Hidayatullah.com | BUDAYA Arab pra-kenabian melazimkan predikat aib, seseorang yang belajar dengan menuliskannya. Konon pernah terjadi, seseorang yang tepergok mencatat suatu hal, memohon-mohon agar apa yang dilakukannya itu dirahasiakan dari telinga siapapun. Malunya sampai tulang sumsum.
Mengapa bisa seserius itu? Sebab simbol kecerdasan saat itu adalah hafalan. Sedangkan menulis adalah aktivitas orang-orang yang lemah potensi akal.
Budaya Arab pra-kenabian mengawinkan simbol kecerdasan (menghafal) itu dengan agungnya kedudukan syair pada zamannya. Sampai-sampai, A-Quran diturunkan dengan unsur keindahan bahasa untuk menggodamnya. Menyimpan syair dengan cara mencatatnya bagi masyarakat Arab saat itu adalah kehinaan. Karena itu dianggaplah aib.
Andaikata Benjamin S. Bloom sudah hidup pada zaman tersebut, barangkali masyarakat Arab akan tergelak, sebelum kemudian tersedak. Sebabnya, ternyata Bloom sama-sama mengkategorikan aktivitas menghafal dan menulis ke dalam kolom C1 pada tabel Kata Kerja Operasional (KKO) Pengetahuan. Kita tahu, taksonomi Bloom menyebut urutan pengetahuan dimulai dari C1 (mengingat), C2 (memahami), C3 (mengaplikasikan), C4 (menganalisis), C5 (mengevaluasi), dan C6 (menciptakan).
Setelah Nabi diutus di Makkah lalu hijrah ke Madinah, Rasulullah ﷺ membangun institusi pendidikan tinggi pertama dalam Islam, As-Suffah. Institusi ini mencakup pembelajaran menulis selain tentu saja menghafal Al-Quran dan ilmu-ilmu keislaman.
Selain itu juga berdiri Kuttab sebagai institusi pendidikan dasar. Aktivitasnya juga seputar menghafal dan menulis di level anak-anak. Kuttab sendiri sebenarnya ada sejak sebelum Nabi diutus, tetapi belum luas dikenal.
Menghafal, meski kata kerja tersebut berada di urutan pertama taksonomi, ia adalah pondasi.

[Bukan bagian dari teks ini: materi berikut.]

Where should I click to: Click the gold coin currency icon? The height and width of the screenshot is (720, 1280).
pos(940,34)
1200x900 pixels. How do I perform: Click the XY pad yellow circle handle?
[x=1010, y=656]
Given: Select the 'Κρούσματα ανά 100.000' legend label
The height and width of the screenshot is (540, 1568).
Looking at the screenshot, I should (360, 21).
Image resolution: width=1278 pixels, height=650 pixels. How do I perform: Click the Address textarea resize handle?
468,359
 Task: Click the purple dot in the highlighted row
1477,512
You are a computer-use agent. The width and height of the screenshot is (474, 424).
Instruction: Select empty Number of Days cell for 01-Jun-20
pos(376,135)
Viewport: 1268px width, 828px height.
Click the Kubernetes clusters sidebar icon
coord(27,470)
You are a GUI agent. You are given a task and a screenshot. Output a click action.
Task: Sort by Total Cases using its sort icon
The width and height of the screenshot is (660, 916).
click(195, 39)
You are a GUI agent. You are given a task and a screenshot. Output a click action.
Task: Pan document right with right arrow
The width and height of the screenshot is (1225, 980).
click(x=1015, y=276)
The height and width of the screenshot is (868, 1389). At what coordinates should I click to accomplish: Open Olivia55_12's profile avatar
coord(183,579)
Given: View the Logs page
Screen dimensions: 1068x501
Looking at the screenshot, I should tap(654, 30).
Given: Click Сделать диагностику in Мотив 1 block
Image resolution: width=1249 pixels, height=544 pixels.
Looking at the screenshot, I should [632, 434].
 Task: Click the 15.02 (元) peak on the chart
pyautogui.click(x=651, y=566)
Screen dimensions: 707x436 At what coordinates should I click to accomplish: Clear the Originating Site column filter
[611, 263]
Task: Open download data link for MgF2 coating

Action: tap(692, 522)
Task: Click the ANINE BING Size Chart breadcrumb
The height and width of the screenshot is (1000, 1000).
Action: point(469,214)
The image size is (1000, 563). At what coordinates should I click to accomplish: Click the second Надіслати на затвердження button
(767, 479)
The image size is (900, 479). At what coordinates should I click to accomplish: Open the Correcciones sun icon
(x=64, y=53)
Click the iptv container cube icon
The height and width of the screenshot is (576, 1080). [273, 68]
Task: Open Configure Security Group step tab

Tak perlu ilmuwan Timur untuk membuat pengakuan hal ini.
Intelektual Barat seperti George A. Makdisi pun membenarkannya. George mengulas cukup detail budaya intelektual zaman pertengahan Islam dalam karya megahnya The Rise of Colleges dan The Rise of Humanism.
Setahun setelah Rasulullah ﷺ wafat, melalui rekomendasi Umar, Abu Bakar memerintahkan untuk mengumpulkan suhuf (lembaran) Al-Quran yang berserakan. Dengan pertimbangan para penghafal Al-Quran kian langka akibat peperangan. Kelak pada zaman Khalifah Utsman, Al-Quran dikodifikasikan secara utuh dan diresmikan.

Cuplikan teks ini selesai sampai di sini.